Data to use:
>>

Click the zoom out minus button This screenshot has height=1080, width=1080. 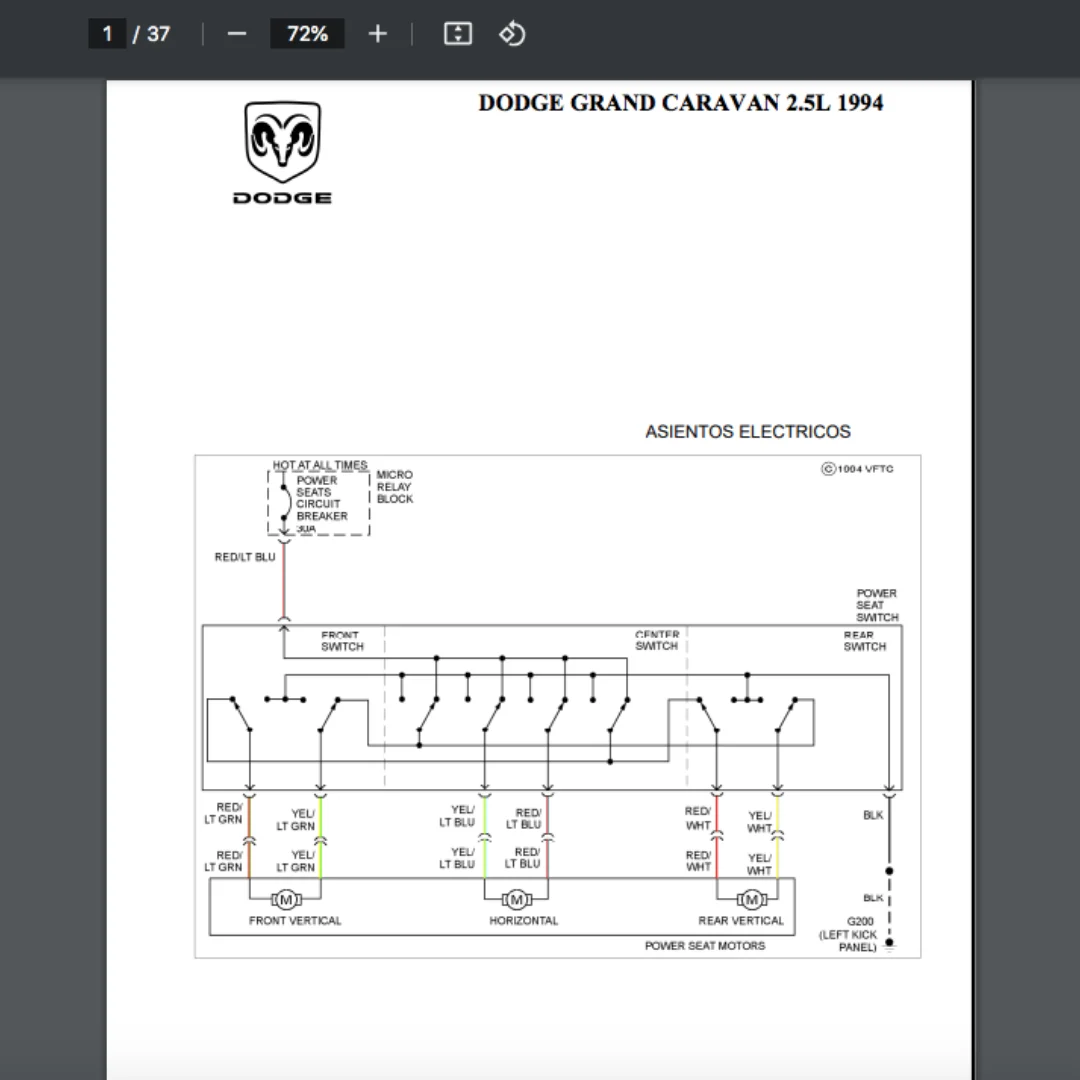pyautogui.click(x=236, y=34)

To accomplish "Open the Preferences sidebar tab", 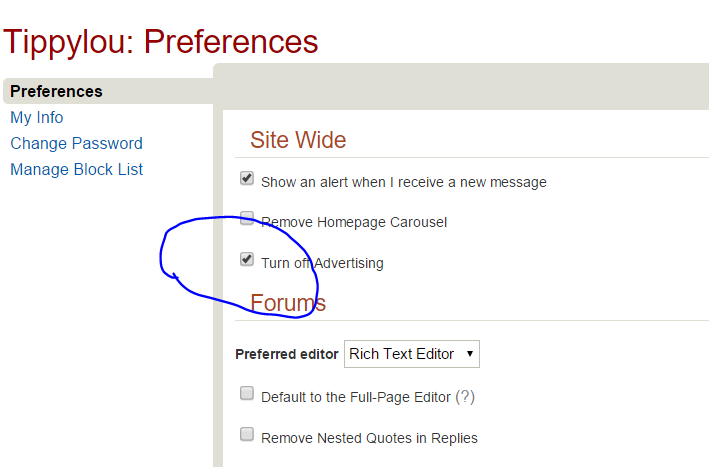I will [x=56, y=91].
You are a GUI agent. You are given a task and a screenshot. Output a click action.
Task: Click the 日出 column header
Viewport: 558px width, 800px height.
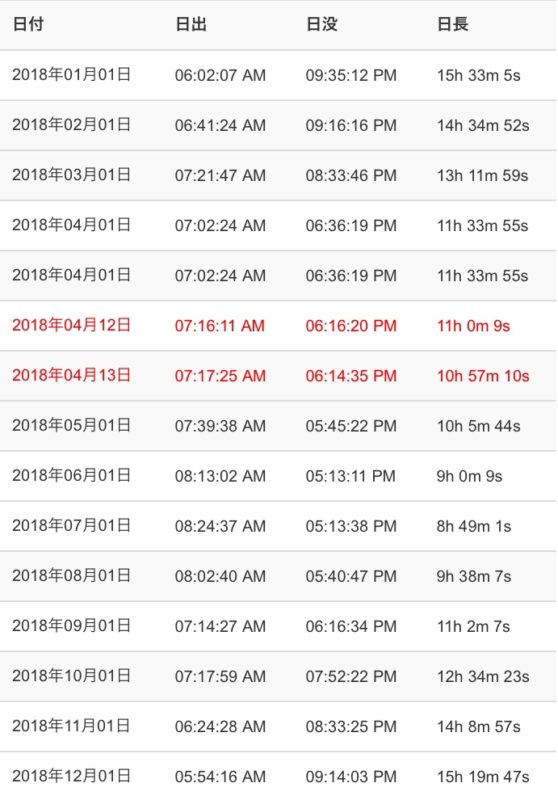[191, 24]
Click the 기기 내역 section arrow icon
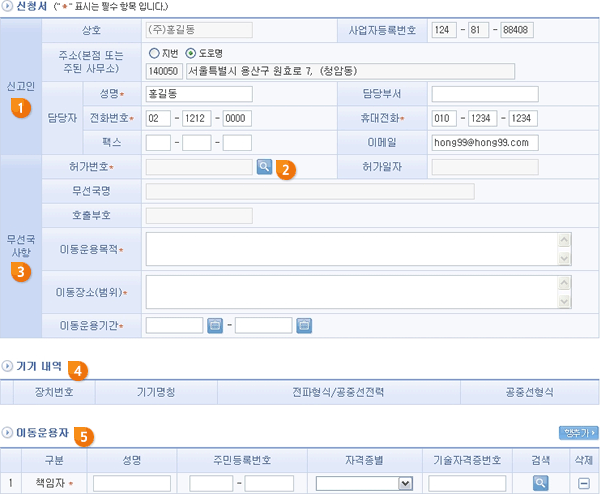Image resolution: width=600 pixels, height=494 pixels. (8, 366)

<<
>>

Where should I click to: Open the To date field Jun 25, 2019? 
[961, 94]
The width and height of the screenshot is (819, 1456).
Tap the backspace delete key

<<
>>

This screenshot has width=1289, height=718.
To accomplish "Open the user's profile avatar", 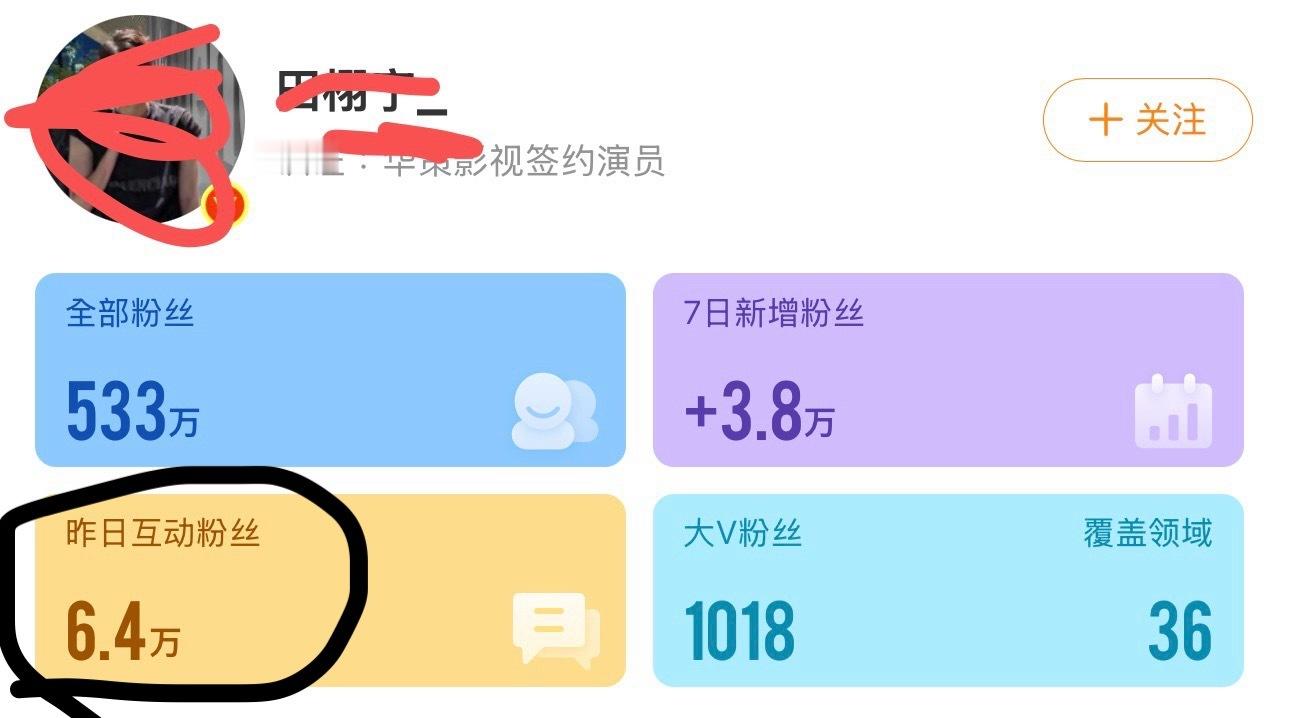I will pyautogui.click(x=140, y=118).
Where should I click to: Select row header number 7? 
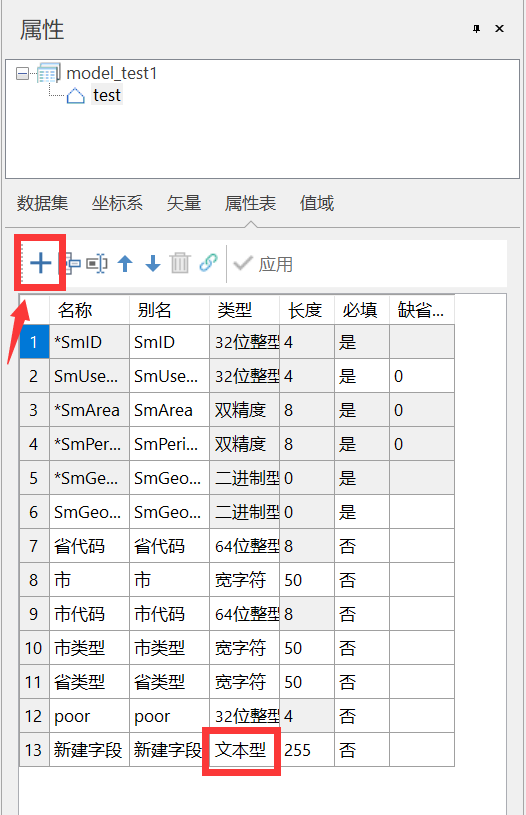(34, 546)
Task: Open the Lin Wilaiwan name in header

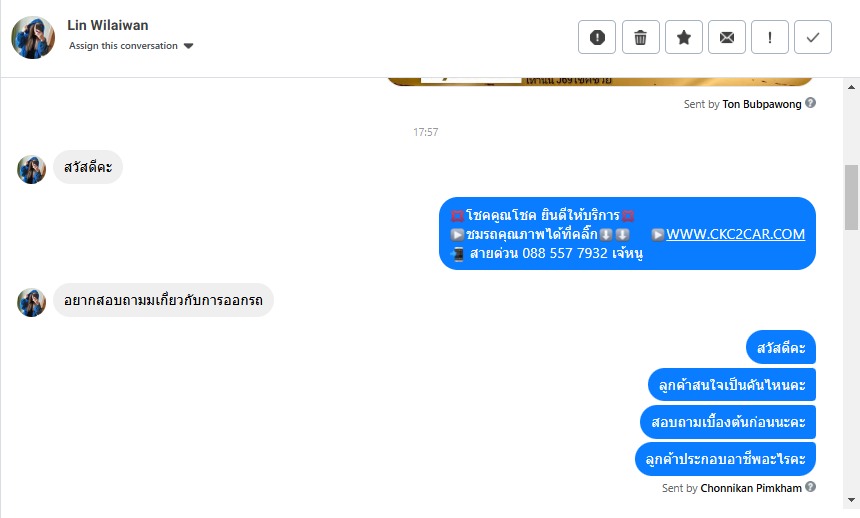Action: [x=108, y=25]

<<

Assigned task:
Among the entries above, the lines between the ones containing "Where should I click to: Open" and "Tap the backspace delete key", inclusive, are to be transcribed exactly. No other line is to be given.

Result of the task:
Where should I click to: Open the To date field Jun 25, 2019? 
[961, 94]
The width and height of the screenshot is (819, 1456).
Tap the backspace delete key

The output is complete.